§ **EXERCISE BRIEF**
Arrange the lines of the material from its first line through the line containing "This screenshot has height=1028, width=1918.", inclusive, as a JSON list of strings with one string per line. Omit blank lines.

━━━ DATA FOR THIS EXERCISE ━━━

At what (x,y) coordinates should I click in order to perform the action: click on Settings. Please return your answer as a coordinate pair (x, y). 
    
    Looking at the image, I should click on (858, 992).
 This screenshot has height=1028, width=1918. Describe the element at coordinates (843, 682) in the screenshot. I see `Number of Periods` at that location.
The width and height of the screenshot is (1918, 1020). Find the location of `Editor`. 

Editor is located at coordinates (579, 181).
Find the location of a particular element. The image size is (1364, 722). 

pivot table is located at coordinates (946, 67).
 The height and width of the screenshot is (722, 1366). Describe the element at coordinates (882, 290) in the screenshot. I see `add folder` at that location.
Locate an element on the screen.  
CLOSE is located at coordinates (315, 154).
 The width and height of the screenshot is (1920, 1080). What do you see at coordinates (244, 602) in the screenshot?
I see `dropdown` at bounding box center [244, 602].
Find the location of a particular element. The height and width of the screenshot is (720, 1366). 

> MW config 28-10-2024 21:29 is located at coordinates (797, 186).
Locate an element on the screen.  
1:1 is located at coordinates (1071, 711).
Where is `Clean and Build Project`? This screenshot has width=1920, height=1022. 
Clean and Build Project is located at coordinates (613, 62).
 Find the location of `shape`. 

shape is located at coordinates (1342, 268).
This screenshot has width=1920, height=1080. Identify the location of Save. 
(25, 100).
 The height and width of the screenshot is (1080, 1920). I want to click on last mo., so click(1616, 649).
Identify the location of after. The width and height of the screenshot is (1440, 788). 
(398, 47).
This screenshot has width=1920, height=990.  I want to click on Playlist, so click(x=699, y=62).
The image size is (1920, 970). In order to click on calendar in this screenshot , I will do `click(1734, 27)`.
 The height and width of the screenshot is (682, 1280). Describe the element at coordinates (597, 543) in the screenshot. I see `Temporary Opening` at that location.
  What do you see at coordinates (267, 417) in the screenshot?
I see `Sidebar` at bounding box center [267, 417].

━━━

§ **OUTPUT BELOW**
[
  "At what (x,y) coordinates should I click in order to perform the action: click on Settings. Please return your answer as a coordinate pair (x, y). ",
  "    Looking at the image, I should click on (858, 992).",
  " This screenshot has height=1028, width=1918. Describe the element at coordinates (843, 682) in the screenshot. I see `Number of Periods` at that location."
]